Aberrant localization of SUV39H1 in mitotic chromosomes lacking Aurora-B/AIM-1. Immunofluorescence of mitotic chromosomes in control and Aurora-B/AIM-1–depleted HeLa cells stably expressing EGFP-HP1α and FLAG-tagged SUV39H1 with anti-FLAG antibody. (A) After expression of Aurora-B/AIM-1 RNAi for 48 h, cells were treated for 5 h with nocodazole, fixed, and stained with anti-FLAG antibody (SUV39HI). In cells depleted of Aurora-B/AIM-1, HP1α and SUV39H1 were localized at the metaphase chromosome arms. (B) Quantification of SUV39HI associated with the chromosome arms 48 h after transfection of control or Aurora-B/AIM-1 siRNAs. HeLa cells were synchronized. The mitotic cells were counted and classified as indicated.

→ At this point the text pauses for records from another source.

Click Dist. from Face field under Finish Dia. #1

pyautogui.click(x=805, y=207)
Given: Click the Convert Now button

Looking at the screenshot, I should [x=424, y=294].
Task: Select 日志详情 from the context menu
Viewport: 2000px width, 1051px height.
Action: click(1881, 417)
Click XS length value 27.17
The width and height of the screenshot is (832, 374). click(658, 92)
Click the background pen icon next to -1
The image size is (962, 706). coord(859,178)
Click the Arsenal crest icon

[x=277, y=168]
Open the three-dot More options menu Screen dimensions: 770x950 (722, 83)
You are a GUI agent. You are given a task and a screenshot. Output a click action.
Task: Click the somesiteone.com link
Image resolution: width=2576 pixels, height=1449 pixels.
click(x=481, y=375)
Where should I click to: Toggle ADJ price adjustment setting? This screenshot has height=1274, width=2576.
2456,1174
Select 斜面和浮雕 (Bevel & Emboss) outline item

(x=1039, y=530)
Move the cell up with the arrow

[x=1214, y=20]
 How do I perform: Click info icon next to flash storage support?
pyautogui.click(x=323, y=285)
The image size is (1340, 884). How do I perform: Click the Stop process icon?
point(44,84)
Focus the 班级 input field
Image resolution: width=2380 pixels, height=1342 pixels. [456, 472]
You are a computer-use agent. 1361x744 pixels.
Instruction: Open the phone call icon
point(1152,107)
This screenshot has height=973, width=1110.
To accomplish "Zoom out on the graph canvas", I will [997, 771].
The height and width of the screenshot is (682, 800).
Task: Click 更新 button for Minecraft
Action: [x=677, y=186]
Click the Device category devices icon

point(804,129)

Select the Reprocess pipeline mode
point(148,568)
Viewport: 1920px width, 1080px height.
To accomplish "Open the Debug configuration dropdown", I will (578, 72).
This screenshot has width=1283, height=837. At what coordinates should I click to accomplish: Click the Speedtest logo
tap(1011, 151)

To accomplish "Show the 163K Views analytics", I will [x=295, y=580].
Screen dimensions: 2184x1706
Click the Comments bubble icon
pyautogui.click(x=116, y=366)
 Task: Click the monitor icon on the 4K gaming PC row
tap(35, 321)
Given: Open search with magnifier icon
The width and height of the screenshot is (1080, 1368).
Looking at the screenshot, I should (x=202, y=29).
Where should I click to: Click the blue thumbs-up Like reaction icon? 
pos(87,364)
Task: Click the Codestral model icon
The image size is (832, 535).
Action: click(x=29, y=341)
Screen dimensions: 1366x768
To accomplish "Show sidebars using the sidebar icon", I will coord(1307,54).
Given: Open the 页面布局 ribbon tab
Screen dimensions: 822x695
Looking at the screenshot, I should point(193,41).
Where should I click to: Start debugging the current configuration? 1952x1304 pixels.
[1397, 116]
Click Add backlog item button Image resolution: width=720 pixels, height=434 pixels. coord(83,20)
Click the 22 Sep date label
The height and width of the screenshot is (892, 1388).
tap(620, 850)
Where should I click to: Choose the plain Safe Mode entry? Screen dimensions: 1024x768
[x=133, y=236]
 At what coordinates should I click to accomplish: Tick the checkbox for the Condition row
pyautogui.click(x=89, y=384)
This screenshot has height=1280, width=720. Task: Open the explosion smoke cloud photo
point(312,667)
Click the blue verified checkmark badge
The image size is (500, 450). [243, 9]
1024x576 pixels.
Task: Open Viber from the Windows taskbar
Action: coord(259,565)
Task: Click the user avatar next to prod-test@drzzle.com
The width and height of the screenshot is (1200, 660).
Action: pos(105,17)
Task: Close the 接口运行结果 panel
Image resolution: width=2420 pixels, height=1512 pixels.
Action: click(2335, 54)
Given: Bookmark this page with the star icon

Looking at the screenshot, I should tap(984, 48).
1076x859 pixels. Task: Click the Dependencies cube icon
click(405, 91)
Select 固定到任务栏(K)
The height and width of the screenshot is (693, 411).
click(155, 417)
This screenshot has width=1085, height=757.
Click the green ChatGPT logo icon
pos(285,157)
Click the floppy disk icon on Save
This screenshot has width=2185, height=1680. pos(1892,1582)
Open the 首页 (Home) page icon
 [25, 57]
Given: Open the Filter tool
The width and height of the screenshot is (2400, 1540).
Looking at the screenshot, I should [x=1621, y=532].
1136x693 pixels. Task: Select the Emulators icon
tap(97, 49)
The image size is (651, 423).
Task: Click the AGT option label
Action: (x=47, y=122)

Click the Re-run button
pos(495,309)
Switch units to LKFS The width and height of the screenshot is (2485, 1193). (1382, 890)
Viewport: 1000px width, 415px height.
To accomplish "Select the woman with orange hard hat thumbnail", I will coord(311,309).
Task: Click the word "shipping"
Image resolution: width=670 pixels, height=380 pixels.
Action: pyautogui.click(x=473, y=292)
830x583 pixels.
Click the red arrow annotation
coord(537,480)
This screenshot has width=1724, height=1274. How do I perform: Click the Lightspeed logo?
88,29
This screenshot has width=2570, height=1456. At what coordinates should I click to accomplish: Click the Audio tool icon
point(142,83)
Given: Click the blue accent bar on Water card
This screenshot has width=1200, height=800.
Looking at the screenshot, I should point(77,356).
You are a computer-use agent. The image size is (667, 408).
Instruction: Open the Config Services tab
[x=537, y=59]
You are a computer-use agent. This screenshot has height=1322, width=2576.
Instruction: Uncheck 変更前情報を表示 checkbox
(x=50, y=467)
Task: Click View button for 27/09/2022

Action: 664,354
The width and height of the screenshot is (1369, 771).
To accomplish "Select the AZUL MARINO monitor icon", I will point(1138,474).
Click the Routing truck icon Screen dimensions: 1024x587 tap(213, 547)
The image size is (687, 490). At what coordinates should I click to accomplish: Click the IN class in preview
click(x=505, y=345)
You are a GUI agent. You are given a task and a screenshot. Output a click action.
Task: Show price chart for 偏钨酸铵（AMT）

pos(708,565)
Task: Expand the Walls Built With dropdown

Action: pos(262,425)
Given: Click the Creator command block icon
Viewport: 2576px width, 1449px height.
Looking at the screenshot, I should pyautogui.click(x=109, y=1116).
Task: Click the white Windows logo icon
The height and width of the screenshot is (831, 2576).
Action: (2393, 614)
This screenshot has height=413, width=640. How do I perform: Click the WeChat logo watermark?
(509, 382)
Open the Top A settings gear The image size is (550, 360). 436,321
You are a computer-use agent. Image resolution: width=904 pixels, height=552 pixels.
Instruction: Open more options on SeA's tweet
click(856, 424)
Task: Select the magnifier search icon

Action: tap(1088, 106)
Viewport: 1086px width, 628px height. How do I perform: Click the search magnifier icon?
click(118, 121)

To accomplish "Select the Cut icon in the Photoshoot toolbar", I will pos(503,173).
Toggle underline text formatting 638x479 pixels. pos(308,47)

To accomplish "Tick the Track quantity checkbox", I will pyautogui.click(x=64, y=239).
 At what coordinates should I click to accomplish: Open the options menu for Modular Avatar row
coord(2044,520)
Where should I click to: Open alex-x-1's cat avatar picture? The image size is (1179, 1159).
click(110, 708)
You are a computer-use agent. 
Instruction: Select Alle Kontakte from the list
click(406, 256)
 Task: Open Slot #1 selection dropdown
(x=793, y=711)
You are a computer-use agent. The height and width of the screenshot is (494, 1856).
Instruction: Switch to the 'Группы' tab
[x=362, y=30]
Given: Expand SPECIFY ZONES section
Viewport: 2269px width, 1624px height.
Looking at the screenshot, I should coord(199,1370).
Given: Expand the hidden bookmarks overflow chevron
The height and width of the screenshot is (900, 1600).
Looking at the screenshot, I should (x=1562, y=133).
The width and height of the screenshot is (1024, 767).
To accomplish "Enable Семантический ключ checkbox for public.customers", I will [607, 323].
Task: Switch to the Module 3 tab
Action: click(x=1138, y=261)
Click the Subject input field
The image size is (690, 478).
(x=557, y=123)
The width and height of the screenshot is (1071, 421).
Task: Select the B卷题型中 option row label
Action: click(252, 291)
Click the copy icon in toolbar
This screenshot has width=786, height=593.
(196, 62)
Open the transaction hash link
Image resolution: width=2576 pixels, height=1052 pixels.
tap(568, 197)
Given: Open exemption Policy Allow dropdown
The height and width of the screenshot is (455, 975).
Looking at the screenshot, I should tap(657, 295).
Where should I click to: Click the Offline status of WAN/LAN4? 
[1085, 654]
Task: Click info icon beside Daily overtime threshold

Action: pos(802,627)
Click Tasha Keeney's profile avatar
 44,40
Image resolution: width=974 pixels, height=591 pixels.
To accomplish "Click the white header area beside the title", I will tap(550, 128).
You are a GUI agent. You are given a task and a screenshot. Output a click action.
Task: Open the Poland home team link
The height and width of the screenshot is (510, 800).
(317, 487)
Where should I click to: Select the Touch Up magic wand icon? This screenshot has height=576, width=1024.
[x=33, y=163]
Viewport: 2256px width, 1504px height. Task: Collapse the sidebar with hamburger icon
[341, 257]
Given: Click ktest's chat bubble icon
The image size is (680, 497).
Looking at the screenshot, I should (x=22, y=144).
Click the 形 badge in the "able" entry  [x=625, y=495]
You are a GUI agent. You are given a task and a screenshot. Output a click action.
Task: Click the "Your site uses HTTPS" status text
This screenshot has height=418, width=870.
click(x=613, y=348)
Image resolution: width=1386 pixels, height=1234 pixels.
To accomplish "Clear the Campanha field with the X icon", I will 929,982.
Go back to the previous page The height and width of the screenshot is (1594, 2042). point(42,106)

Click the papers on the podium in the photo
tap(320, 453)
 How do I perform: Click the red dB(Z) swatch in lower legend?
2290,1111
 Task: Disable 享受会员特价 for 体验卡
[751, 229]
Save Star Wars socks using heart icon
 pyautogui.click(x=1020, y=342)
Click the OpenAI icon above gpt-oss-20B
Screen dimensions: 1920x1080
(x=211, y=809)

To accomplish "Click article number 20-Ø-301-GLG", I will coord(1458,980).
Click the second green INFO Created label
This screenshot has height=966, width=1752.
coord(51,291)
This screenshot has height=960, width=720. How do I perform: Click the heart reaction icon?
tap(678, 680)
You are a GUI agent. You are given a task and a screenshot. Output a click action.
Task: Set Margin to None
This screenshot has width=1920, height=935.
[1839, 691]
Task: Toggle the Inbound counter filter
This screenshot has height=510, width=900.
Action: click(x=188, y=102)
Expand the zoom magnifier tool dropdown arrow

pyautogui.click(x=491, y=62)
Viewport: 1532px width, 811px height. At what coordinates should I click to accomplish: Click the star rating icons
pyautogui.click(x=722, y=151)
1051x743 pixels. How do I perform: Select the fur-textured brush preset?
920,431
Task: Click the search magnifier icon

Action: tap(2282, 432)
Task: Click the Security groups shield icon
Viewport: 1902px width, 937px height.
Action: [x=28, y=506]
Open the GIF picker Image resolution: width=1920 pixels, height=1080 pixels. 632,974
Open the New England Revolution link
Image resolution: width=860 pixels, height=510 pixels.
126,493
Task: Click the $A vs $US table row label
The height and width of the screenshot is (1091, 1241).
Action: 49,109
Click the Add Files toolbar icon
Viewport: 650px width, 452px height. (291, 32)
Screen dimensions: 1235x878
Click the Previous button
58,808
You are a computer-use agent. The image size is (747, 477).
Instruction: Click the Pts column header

Results are the average of three independent experiments (>200 cells each), and bars indicate standard deviations as described in Materials and Methods. (C) HeLa cells were synchronized in S phase using the double-thymidine block protocol as shown in Figure 2C. Mitotic cells were enriched using nocodazole after release from the thymidine block. After transfection with Aurora-B/AIM-1 (+) or control (−) RNAi during the second thymidine block, HeLa cells were washed 9 h after the initiation of the second thymidine block and cultured again in the original culture medium for 4 h in the continued presence of thymidine. After removal of the drug, cells were further cultured for 5 h in fresh medium and treated with nocodazole for 4–5 h. Ch and C fractions were prepared from the exponentially growing cells (L) or mitotic cells (M). Immunoblot was performed with anti-SUV39HI antibody.